Perched on a ridge north of beautiful Carkeek Park and west of Bitter Lake, Broadview enjoys a broad view of Puget Sound — sort of like living on Sounder North — and shares the quiet, leafy feel and chip sealed, sidewalk-less roads that characterize much of north Seattle past 85th St. Homes here are exclusively single-family, and tend to be on lots a little larger and more widely set-back than streetcar suburbs, but this neighborhood feels similar to walk through, possessing a mostly-intact street grid and houses in a jumble of styles and ages and states of repair.
Broadview is served by two Metro routes: 5 and 28, and the express variants 355 and 28X. Route 5 currently operates on Aurora and Phinney/Greenwood before splitting, with half of the trips continuing straight up Greenwood Ave to serve Broadview, Bitter Lake and Shoreline, terminating at Shoreline Community College; the other half continue to Northgate via Holman Rd . Route 28 currently serves Dexter and Fremont, then jogs west to 8th Ave NW before heading up to Whittier Heights, Crown Hill and Broadview, terminating on 145th St near Aurora.
Notably, due to the absence of suitable roads, Route 28 operates three blocks west of Greenwood Ave, on 3rd Ave NW, for most of its alignment north of Crown Hill, even though no intervening terrain feature acts as a barrier. I’m not sure when this alignment was created, although it goes back at least to the 80s and streetcars existed south of 85th St on both 8th Ave NW and 3rd Ave NW.

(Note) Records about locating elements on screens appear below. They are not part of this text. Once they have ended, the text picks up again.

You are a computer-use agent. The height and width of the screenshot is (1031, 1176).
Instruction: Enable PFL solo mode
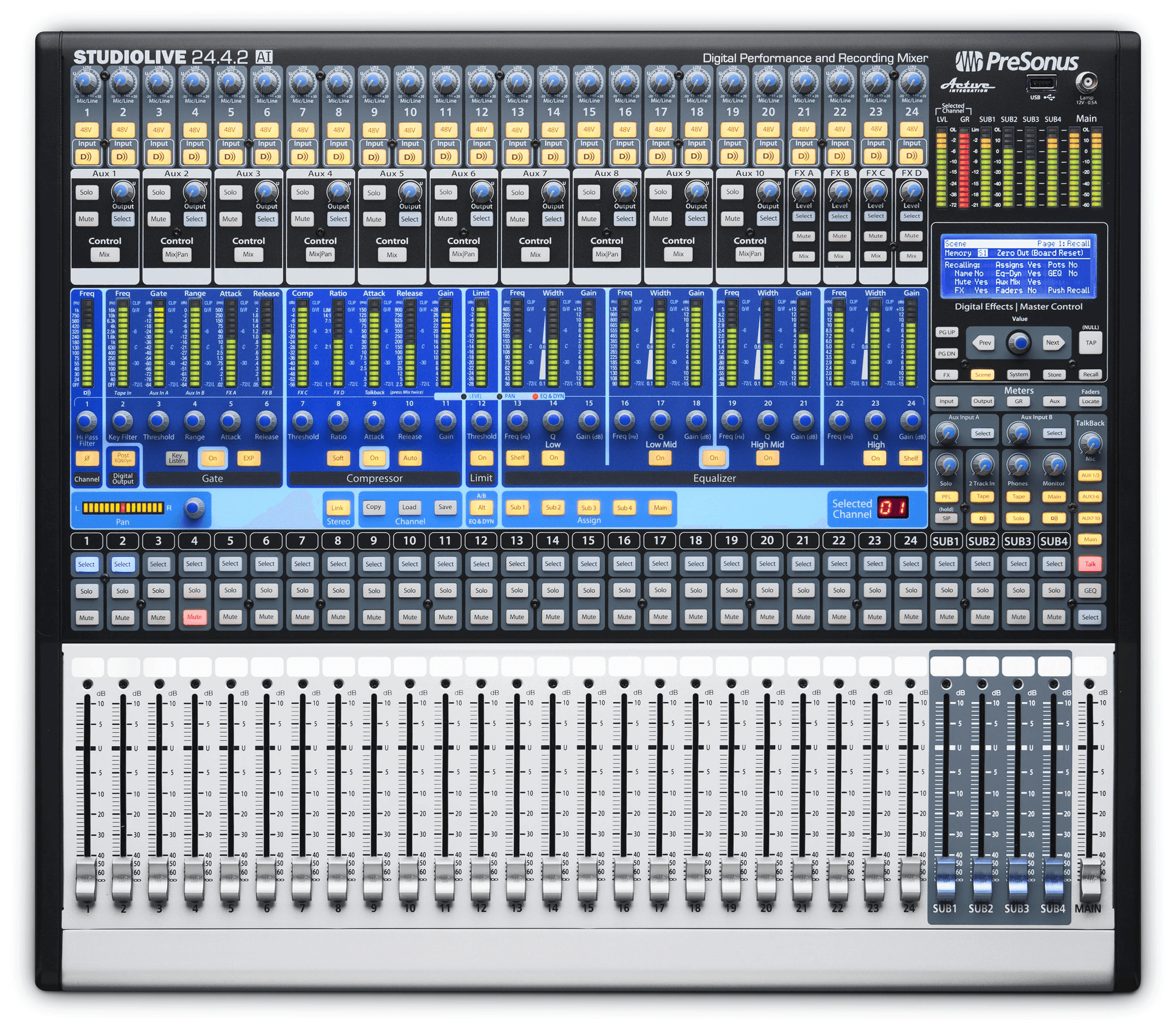click(946, 496)
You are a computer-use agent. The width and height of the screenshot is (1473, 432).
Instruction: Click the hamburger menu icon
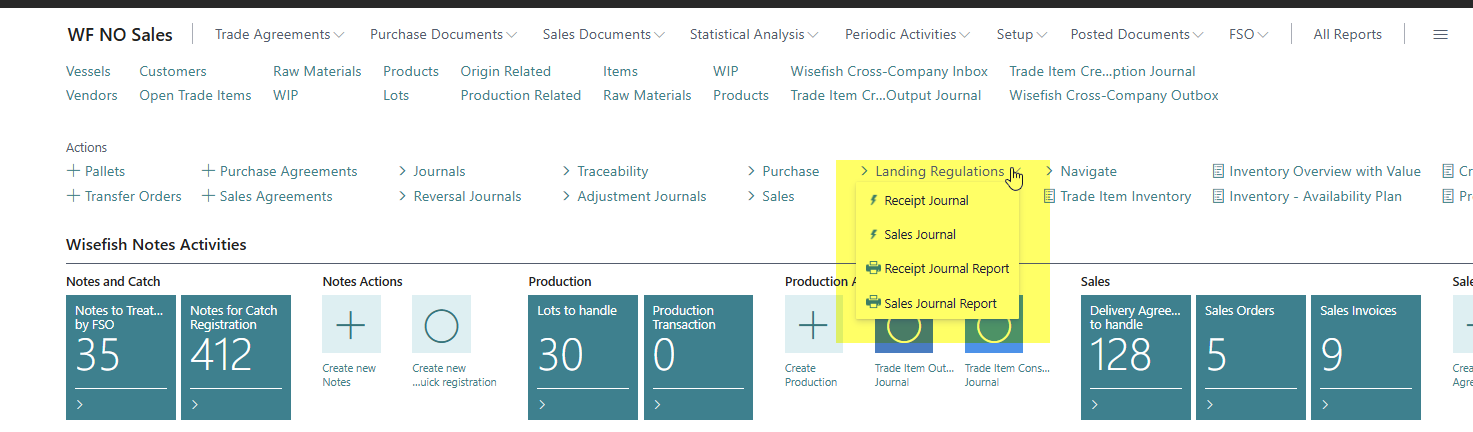pos(1440,34)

Long-time readers can probably guess where I’m heading with this, after the jump.
Let’s look now at the ridership charts for Route 5:
This chart requires some caution to interpret, because of the distortive effects of the much-less-used Northgate tail, which joins the Shoreline tail at Holman. I have omitted data entirely for the Northgate tail, but it is not possible to separate out Northgate trip data out from Shoreline tail data south of that point. This means, for instance, that the big drop in midday loads at Holman is not “real”, i.e. does not indicate that half the people on the bus got off there. Similarly, even though there are more boardings per trip in Bitter Lake/Broadview than in Greenwood, there are actually less riders served there over the course of a day than in Greenwood due to the half-frequency.
That said, here’s what I see in the data:
- Route 5 (Shoreline) performs very well at all times, with only evening and night service to downtown carrying relatively light loads.
- Route 5 (Northgate) not so much, probably due to superior competing service from Route 75. I have omitted the data so you’ll have to take my word for it, but it’s pretty weak.
- Most stops show a steady churn of riders, particularly those at transfer points on 46th, 85th, and Holman; this precisely parallels Route 358. The only stops that are little used are those between 145th and Shoreline CC, plus those on Aurora south of the ship canal.
- Shoreline CC is a major ridership driver, particularly in the midday, surprisingly strong for an institution at a distance from major urban population centers. Without Shoreline CC, ridership in Shoreline would almost completely vanish outside the peaks, whereas with the college, only night ridership flatlines.
- Route 5 is in dire need of stop reduction, with stops often two blocks apart in Greenwood, and not much further apart to the north. Between weaving around in Greenwood and constant stops, riding the 5 any significant distance can feel interminable. With stops that close, eliminating some will lose no riders and will probably gain a significant number due to improved speed and reliability.
And for Route 28:
There is a more subtle distortion at work on this chart. Some of the morning and evening trips for Route 28 begin or end at 85th St causing the apparent plunge in morning peak ridership there. The same artifact isn’t observed in the evening, as riders presumably read the schedule or headsign before boarding, rather than engaging in a surprised mass exodus at 85th St. Note that this chart has a different scale to that of Route 5.
- Great performance to Fremont. Stops on Dexter are well used, although riders seem to be almost entirely headed downtown. The stops on 34th are extremely busy, and show significant turnover, which makes sense giving the entertainment, residential and employment land uses in that area.
- Good performance to Crown Hill. The bus is mostly unloading, but some riders are using the 28 to travel to the commercial district at 100th St.
- Poor performance in Broadview. Past 100th St, stop usage is minuscule and the bus is almost empty outside of the peaks, in stark contrast to Route 5, which carries good loads all the way to to Shoreline except late at night. This illustrates the importance of terminating routes at ridership centers if at all possible.
The initial proposal for the Fall 2012 restructure suggested deleting Route 28 north of 100th St off-peak, and switching those Route 5 trips currently going to Northgate to Shoreline. Based on the closeness of the routes, and the ridership data I’ve presented here, it should be fairly obvious where this idea comes from. Deleting the 28 off-peak is unlikely to seriously impact many riders, due to the modest walking distance to Route 5, and extending all 5 trips to Shoreline will focus service where it is most cost effective and likely to garner additional riders, while making schedules simpler for riders and more efficient for Metro.